View Single Post
Old 03-16-2013, 08:56 PM   #2
Adoby
Handy Elephant
Adoby ought to be getting tired of karma fortunes by now.Adoby ought to be getting tired of karma fortunes by now.Adoby ought to be getting tired of karma fortunes by now.Adoby ought to be getting tired of karma fortunes by now.Adoby ought to be getting tired of karma fortunes by now.Adoby ought to be getting tired of karma fortunes by now.Adoby ought to be getting tired of karma fortunes by now.Adoby ought to be getting tired of karma fortunes by now.Adoby ought to be getting tired of karma fortunes by now.Adoby ought to be getting tired of karma fortunes by now.Adoby ought to be getting tired of karma fortunes by now.
 
Adoby's Avatar
 
Posts: 1,737
Karma: 26785684
Join Date: Dec 2009
Location: Southern Sweden, far out in the quiet woods
Device: Samsung Galaxy Tab S8 Ultra
Some parts of the RE language that every one that uses it should learn:

Use \d to specify any digit.
Use \s to specify any white space character.
Use . to specify any character.
+ specifies one or more of the pattern before it.
? specifies zero or one of the pattern before it.
* specifies zero or more of the pattern before it.

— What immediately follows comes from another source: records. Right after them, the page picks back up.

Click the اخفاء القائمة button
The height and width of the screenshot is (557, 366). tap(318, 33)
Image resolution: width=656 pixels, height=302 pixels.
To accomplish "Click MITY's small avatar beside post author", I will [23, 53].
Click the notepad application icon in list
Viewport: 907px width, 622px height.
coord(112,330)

Use \d+ to specify one or more digits. Use .+ to specify any text consisting of one or more characters. Use .* to specify any text consisting of zero or more characters.

Use parentheses to group matches into larger patterns. These grouped patterns can be retrieved in order using \1, \2 and so on.

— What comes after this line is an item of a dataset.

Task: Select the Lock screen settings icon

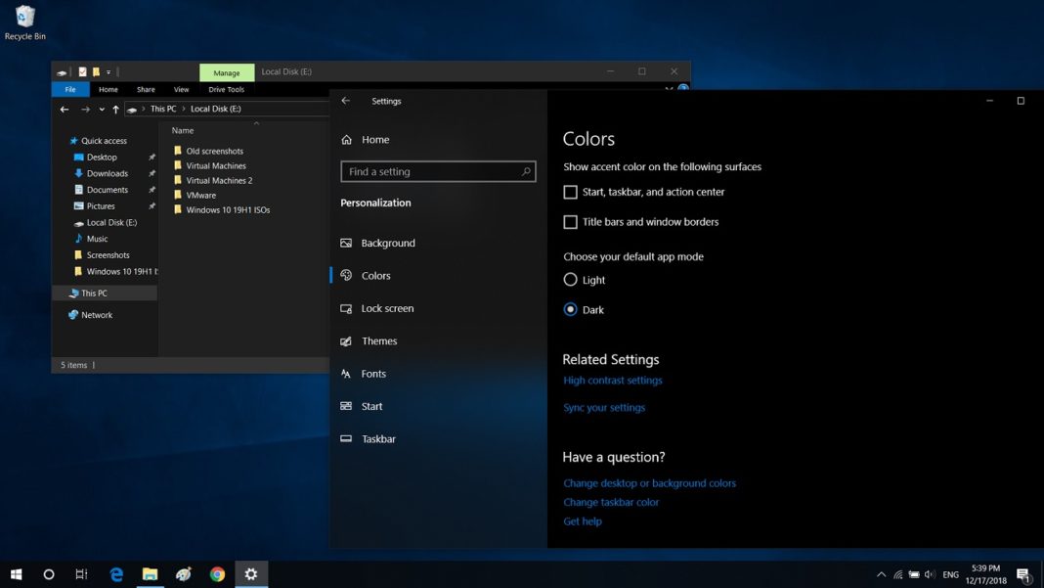Action: pyautogui.click(x=347, y=308)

Escape special characters with a backspace to match them.
Use | to match either the pattern before or after it.

(Read more for instance here: http://docs.python.org/2/howto/regex.html, there are a lot of RE tutorials, including in the calibre forum here.)

1. So to match the series name "Castle" with series number as you ask for, you could use:

Castle\s0\d+

(The string "Castle" followed by a white space, followed by a zero, followed by one or more digits.)

Or to more generally match any series name and number separated from the title with a dash with spaces on both sides of it:

.*\s\d+\s-\s

(Any text, including nothing, followed by a white space character, followed by one or more digits, followed by a dash surrounded with white space characters.)

Using parentheses and search and replace you could even use this match to populate the series fields:

(.*)\s(\d+)\s-\s

The first grouped match, \1 contains the series name.
The second grouped match, \2 contains the series number.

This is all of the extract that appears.